Your instructions: Count the lines below that contain the word "output". Give only the number.
★ ★ ★ ★ ★
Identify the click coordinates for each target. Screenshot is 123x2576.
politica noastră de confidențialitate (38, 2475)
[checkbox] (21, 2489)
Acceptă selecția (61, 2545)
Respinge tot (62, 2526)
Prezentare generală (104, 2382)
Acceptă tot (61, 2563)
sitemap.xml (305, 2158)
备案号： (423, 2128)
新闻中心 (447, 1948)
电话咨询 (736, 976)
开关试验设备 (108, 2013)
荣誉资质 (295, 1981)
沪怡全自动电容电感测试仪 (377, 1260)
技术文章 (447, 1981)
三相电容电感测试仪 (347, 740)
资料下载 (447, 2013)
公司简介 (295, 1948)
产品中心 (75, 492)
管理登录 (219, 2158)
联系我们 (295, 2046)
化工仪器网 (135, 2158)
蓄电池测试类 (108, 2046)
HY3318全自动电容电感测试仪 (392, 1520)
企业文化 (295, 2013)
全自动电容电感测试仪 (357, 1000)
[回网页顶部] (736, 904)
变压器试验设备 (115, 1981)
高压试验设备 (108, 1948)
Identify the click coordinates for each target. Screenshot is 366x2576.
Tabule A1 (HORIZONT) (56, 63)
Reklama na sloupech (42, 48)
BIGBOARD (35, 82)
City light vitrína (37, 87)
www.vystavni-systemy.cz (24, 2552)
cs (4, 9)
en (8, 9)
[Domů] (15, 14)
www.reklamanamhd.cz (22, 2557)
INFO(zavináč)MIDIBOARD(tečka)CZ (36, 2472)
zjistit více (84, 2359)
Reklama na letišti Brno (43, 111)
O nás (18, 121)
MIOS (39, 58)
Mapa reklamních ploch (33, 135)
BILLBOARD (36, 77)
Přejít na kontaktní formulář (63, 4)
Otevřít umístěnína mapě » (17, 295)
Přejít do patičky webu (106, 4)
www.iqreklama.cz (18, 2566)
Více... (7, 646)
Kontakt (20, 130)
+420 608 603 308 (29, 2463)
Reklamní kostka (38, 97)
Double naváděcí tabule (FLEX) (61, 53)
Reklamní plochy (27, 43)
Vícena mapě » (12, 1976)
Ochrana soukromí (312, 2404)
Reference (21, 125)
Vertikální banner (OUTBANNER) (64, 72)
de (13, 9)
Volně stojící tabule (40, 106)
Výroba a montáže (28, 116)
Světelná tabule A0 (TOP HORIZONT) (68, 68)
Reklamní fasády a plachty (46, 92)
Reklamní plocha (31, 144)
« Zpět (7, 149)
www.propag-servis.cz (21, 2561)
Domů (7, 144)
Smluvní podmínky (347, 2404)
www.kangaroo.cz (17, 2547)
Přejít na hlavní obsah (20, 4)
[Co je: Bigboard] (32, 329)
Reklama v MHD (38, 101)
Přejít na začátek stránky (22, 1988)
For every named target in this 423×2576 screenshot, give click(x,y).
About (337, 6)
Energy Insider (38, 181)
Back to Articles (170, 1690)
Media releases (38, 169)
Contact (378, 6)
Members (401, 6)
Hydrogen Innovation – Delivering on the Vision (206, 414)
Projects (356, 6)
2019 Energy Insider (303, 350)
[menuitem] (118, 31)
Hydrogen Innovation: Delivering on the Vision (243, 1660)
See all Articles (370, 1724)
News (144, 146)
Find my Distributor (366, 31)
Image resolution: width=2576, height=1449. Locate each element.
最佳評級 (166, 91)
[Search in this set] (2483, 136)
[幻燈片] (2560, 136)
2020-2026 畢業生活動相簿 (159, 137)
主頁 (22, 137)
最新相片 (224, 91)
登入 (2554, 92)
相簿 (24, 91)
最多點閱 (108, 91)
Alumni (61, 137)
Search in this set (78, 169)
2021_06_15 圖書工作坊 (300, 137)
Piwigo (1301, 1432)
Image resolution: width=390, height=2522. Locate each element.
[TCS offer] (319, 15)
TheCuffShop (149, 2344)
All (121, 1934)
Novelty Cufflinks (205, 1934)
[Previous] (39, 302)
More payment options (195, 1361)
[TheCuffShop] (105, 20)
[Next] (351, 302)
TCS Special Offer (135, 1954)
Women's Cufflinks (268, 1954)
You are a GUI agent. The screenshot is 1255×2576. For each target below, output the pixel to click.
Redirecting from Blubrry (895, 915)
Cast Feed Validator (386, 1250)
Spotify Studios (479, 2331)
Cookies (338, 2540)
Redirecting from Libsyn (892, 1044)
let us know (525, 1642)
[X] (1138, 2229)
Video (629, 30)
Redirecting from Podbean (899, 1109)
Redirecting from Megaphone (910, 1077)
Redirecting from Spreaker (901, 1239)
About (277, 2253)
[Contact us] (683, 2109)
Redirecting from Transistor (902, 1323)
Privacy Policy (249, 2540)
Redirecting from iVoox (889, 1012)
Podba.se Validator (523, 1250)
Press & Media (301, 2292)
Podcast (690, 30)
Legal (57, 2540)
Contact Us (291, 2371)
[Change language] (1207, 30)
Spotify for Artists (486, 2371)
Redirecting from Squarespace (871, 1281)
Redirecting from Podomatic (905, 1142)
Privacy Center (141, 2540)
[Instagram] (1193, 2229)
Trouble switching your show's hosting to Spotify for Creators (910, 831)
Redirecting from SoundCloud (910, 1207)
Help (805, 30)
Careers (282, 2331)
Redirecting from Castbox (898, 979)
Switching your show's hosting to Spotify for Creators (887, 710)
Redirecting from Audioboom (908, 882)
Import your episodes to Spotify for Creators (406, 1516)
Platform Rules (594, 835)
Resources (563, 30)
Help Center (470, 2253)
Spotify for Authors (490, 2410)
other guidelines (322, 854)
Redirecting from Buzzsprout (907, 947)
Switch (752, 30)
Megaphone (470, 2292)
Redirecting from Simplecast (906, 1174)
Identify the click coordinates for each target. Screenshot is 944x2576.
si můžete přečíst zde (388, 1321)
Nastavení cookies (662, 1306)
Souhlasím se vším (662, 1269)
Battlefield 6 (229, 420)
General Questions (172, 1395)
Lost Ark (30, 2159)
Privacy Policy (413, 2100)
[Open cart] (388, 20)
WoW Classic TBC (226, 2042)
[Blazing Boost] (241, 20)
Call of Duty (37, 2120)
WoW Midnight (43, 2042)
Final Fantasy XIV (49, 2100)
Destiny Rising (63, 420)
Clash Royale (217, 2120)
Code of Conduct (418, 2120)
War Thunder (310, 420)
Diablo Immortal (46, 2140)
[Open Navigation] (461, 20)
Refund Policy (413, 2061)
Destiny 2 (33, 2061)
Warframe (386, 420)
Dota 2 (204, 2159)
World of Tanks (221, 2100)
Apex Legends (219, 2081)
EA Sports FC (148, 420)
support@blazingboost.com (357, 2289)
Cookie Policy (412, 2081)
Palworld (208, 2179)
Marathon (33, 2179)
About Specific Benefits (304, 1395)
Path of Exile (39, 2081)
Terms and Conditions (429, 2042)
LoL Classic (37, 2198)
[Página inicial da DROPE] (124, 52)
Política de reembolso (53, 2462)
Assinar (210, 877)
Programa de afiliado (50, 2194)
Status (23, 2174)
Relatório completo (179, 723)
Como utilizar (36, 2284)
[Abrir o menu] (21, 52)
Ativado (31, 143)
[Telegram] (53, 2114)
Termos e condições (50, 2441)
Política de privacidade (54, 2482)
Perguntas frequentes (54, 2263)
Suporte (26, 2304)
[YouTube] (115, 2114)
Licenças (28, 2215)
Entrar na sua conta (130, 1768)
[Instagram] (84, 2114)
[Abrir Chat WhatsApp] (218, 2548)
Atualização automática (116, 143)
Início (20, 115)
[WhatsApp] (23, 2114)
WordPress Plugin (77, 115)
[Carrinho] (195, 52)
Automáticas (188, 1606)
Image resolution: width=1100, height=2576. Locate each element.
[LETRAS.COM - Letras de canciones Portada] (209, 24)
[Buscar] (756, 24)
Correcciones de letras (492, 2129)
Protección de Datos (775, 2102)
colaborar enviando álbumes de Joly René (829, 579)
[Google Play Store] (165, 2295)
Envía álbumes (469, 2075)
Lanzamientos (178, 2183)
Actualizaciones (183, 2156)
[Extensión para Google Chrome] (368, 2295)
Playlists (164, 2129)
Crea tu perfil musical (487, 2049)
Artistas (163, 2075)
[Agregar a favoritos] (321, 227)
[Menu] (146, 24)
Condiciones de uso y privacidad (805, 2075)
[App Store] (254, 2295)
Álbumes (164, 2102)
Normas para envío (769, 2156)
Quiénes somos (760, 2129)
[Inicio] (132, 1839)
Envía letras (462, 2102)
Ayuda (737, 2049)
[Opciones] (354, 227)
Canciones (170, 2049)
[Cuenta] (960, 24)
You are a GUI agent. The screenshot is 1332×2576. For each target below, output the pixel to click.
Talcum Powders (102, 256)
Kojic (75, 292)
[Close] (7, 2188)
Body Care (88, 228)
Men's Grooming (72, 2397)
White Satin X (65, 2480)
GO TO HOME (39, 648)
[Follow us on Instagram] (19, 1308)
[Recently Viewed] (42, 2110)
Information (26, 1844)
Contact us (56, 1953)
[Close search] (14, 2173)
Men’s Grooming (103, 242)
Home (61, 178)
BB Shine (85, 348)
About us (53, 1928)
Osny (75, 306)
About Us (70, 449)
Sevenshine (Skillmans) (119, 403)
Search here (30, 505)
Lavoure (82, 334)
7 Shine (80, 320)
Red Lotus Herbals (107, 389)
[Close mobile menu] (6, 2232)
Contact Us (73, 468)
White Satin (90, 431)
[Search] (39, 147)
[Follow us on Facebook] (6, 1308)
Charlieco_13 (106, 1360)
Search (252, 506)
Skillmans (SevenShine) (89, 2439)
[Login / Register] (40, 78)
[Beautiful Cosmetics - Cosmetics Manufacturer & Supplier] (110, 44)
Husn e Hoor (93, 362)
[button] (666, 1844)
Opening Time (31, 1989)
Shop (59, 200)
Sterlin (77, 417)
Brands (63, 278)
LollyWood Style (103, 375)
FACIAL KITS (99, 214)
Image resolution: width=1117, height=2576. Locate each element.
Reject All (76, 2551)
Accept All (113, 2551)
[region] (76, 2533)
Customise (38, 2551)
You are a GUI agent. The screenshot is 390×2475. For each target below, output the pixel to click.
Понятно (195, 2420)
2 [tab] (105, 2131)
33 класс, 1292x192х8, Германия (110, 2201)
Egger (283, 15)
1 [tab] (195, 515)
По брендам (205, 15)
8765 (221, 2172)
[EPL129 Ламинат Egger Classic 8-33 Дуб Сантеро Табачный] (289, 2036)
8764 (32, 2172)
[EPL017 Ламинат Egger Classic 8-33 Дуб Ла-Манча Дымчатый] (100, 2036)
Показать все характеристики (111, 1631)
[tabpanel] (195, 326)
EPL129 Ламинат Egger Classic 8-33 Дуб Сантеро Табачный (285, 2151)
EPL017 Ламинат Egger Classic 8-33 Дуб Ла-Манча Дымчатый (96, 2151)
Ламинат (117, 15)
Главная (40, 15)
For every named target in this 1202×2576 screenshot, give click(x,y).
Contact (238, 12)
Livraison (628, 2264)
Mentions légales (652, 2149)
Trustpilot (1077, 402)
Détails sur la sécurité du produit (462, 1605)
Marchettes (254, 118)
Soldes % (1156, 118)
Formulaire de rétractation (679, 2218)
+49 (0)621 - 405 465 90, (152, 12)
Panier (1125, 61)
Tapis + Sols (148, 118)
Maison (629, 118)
★ ★ ★ ★ ★
Finished exercise: 3